2016-2017 : saison sale, mais saison réussie
Dès lors, l’arrivée du formaliste Peter Bosz pour remplacer le frère de Ronald va changer en profondeur la façon de fonctionner de l’Ajax tout en respectant son inamovible caryotype. Lors de la dernière saison, les hommes de Peter Bosz jouent beau et offensif. Ils peuvent aussi jouer sale, très sale. Une nouvelle fois, Veltman est le symbole de ce changement. Replacé sur l’aile droite de la défense, le défenseur central peut faire valoir ses velléités offensives et garder ainsi ses montées balle au pied qui faisaient de lui un footballeur racé. En phase défensive, en revanche, Veltman est beaucoup moins debout qu’avant, tire les maillots et provoque des fautes « intelligentes » qu’on n’aurait jamais soupçonnées chez lui. À ce titre, la saison 2016-2017 est celle où il aura été sanctionné le plus : 13 cartons jaunes pour 2 rouges toutes compétitions confondues avec l’Ajax. Elle est aussi sa saison la plus remplie (40 matchs) et paradoxalement, la plus réussie pour un Veltman devenu le versant défensif d’un Davy « Captain Fantastic » Klaassen qui a augmenté son niveau de jeu en acceptant de faire preuve de roublardise, sans pour autant renier le beau jeu.

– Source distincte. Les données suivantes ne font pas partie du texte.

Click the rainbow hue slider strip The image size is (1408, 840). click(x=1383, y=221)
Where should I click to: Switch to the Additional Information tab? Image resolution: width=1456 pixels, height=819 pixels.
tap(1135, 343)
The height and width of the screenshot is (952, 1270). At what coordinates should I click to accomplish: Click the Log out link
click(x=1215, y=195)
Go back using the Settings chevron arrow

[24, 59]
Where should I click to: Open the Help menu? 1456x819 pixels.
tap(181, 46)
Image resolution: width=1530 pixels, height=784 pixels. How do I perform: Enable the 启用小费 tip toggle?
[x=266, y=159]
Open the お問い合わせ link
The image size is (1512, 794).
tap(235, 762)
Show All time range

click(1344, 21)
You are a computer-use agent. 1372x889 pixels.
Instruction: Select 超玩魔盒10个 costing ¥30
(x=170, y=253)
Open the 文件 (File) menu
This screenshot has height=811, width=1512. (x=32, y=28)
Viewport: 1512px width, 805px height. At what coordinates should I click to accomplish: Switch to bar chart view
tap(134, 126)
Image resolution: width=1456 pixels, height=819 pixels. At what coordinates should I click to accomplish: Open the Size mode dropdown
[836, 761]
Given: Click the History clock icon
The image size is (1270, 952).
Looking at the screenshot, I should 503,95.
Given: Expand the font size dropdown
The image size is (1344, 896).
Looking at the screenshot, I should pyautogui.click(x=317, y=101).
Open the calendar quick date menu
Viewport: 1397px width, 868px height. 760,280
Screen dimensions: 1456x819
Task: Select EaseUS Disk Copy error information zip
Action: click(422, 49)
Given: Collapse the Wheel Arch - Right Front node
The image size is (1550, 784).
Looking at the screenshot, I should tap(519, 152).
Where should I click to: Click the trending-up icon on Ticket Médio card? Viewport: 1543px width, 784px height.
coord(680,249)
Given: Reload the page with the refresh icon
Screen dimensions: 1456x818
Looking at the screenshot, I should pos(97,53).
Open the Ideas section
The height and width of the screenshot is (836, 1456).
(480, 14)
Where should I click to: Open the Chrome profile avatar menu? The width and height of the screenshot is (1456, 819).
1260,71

Dernier garant de l’Ajax moderne
Davy Klaassen parti à Everton, Veltman est le dernier garant de cet Ajax qui fait le pont entre la génération De Boer et la saison fulgurante de Peter Bosz qui augure de belles choses pour l’avenir. Le défenseur avait lui aussi pensé à partir, annoncé d’abord à Tottenham, puis à Crystal Palace avec l’arrivée du mentor De Boer. Mais non, Veltman est resté avant de prolonger son contrat jusqu’en 2020 : d’abord parce que Tottenham était en réalité une volonté de Madame Veltman ; ensuite parce que l’Ajax s’est débarrassé peu à peu de ses défenseurs chevronnés cet été – Tete parti à Lyon, Jairo Reidewald à… Crystal Palace. Marcel Keizer, remplaçant de Bosz sur le banc ajacide, ne s’y est pas trompé en confiant le brassard de capitaine à son défenseur de 25 ans pour la saison à venir, au nez et à la (belle) barbe de l’irréprochable Lasse Schöne, notamment. Et puis, un brassard sur le biceps, ça évite de faire des feintes d’anti-jeu.